My Digital Literacy Narrative

Growing up, I always wanted to be seen as someone cool. It didn’t matter if it was the people at school who thought I was cool or the old ladies at church. If one person said, “Wow Kaylyn, you’re pretty cool,” I was set for a week. For all of middle school and my first year of high school, I was so desperate to be liked by the people who saw me in person. I wanted to be liked by those who could see and hear me, until I discovered the internet. In my sophomore year of high school, I was introduced to the social media platform Tumblr. 

 

Tumblr is a social media platform that is similar to Instagram in the way that users post pictures or text or a combination of the two to get “likes” and shares, called “reblogs.” When I found Tumblr, it was just beginning to gain popularity in the public eye, but had already found its target demographic: young, nerdy teenagers. 

 

As soon as I found Tumblr, the need to be liked in my regular day to day life disappeared. I no longer needed to be liked by the real people around me. Instead, I found the validation and acceptance of these people on Tumblr, and something clicked. I found a community on the internet that gave me triple the dopamine rush that being liked in “real life” gave me. I was obsessed with the people that I found there, and I had to be liked by them, no matter the cost. 

 

Many a sleepless night was spent texting and blogging with friends that I had met on the internet. I was connecting with them through Tumblr or any other messaging app that I could find to talk to these newfound friends. “Internet friends” is a fairly recent concept, it being a classification of friends that are solely from the internet. Most people never even meet their internet friends. I haven’t met any of mine. But that doesn’t make them any less valid. I know my internet friend’s lives deeply and personally, my friend RJ has been working full time as a nursing home assistant in England and is saving up money to move to the states. We know each other’s lives, possibly in a more intimate way than most people in real life do. 

 

I learned a lot from Tumblr, especially about memes. Meme culture was a different type of humor on Tumblr. Most memes that I see now in my everyday life I had seen an origin of some sort on Tumblr. I had watched lolcat’s grow into the cat TikTok videos that we see. I remember seeing the beginnings of T-posing and planking. I learned meme culture from a really young age, and it solidified my sense of humor into something that most people don’t get, but that those who I have made a close-knit real-life friend group understand. 

 

Growing up on the internet was interesting, because it gave me a new perspective on what was going on in the world.

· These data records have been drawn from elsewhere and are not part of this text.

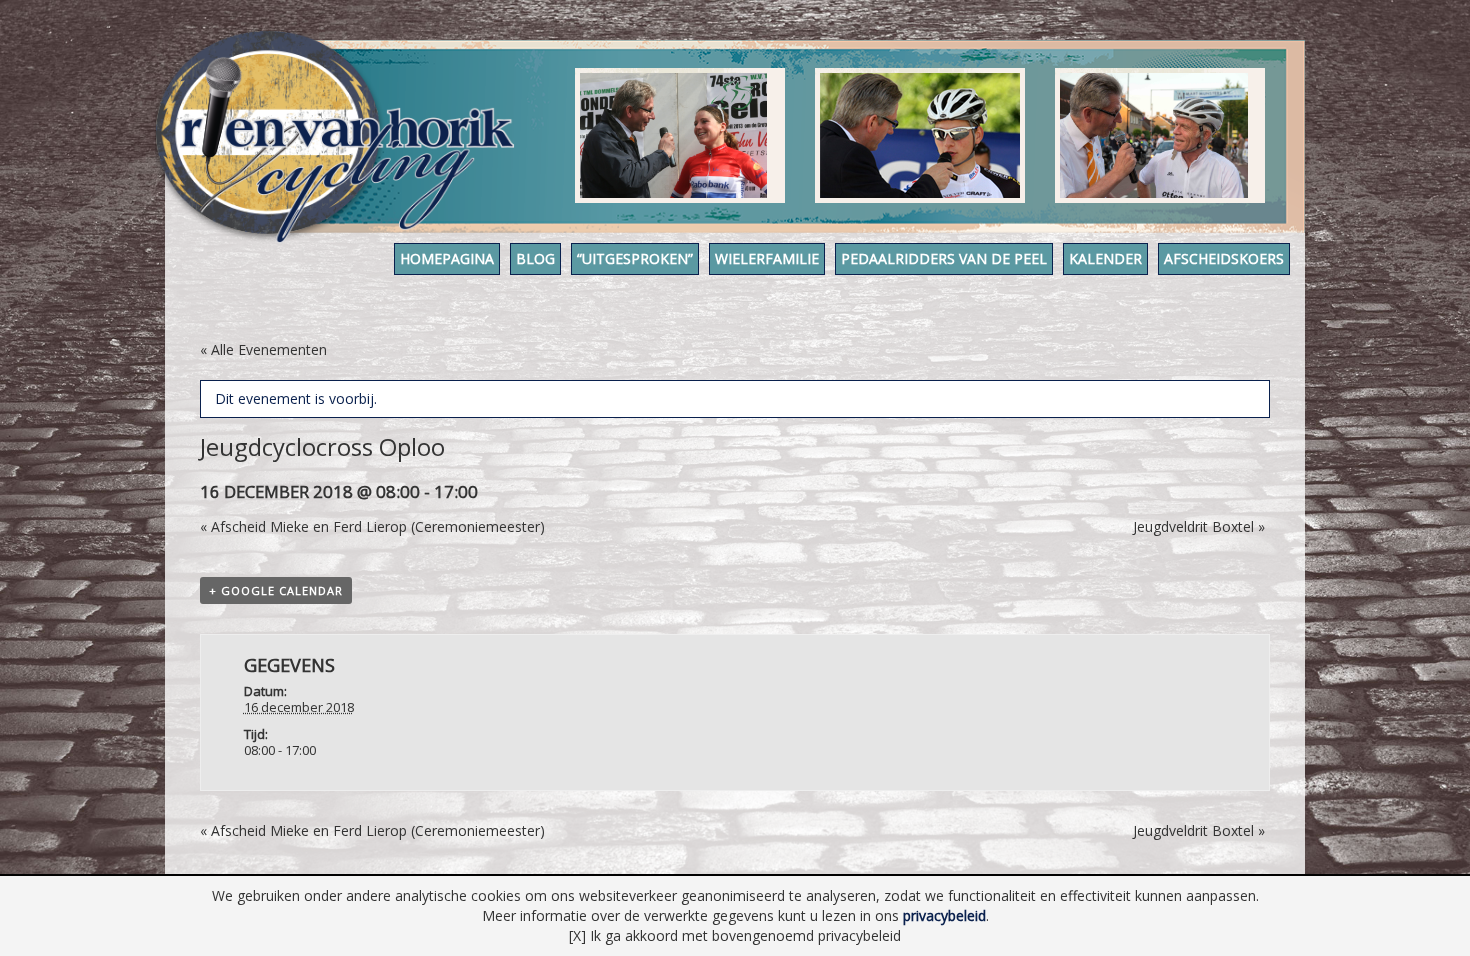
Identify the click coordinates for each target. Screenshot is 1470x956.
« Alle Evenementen (263, 349)
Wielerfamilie (767, 258)
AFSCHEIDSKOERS (1224, 258)
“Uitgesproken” (635, 258)
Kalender (1105, 258)
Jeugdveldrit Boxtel (1199, 526)
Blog (535, 258)
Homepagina (447, 258)
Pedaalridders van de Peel (944, 258)
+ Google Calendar (276, 590)
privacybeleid (944, 915)
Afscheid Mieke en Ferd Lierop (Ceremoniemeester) (372, 526)
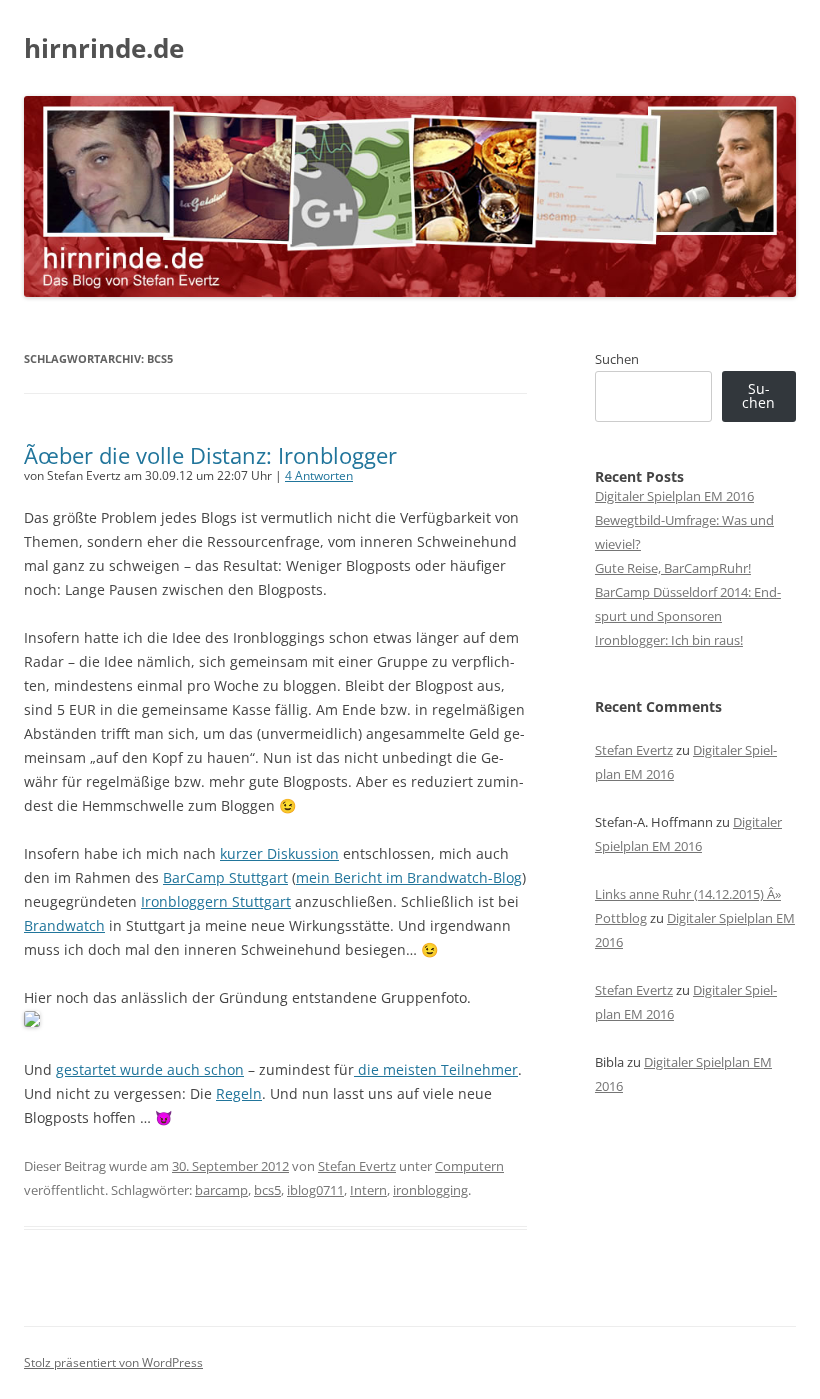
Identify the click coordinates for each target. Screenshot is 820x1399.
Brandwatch (64, 925)
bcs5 (267, 1190)
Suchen (617, 359)
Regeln (239, 1093)
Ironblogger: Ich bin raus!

Never before had I thought about what was going on outside my town or outside my own personal bubble. I hadn’t ever thought about problems with the world that didn’t directly affect me. However, when I started getting more and more involved online, I learned a lot about breaking news or world events that I wouldn’t have known otherwise. I learned about debating people, especially how to be disrespectful while doing so. I remember reading on Tumblr about the deaths of Trayvon Martin and Michael Brown, and I remember feeling the switch flip in my head when I understood that there were people out there that felt the same kind of anger and frustration that I felt as well. 

 

Tumblr has had the most impact on my life as a digital platform. I found a community among people who were online with me and found acceptance and love there. Though I don’t crave the attention and desperation to be loved anymore, I still find myself a little excited to see if people are still interested in what I have to say at all. I know that some of the people I talked to back then are no longer my friends and no longer on that platform, but nobody will be able to take away the memories we made together. Even now, when I log on to Tumblr I remember all the things that I used to do and the people I knew and smile.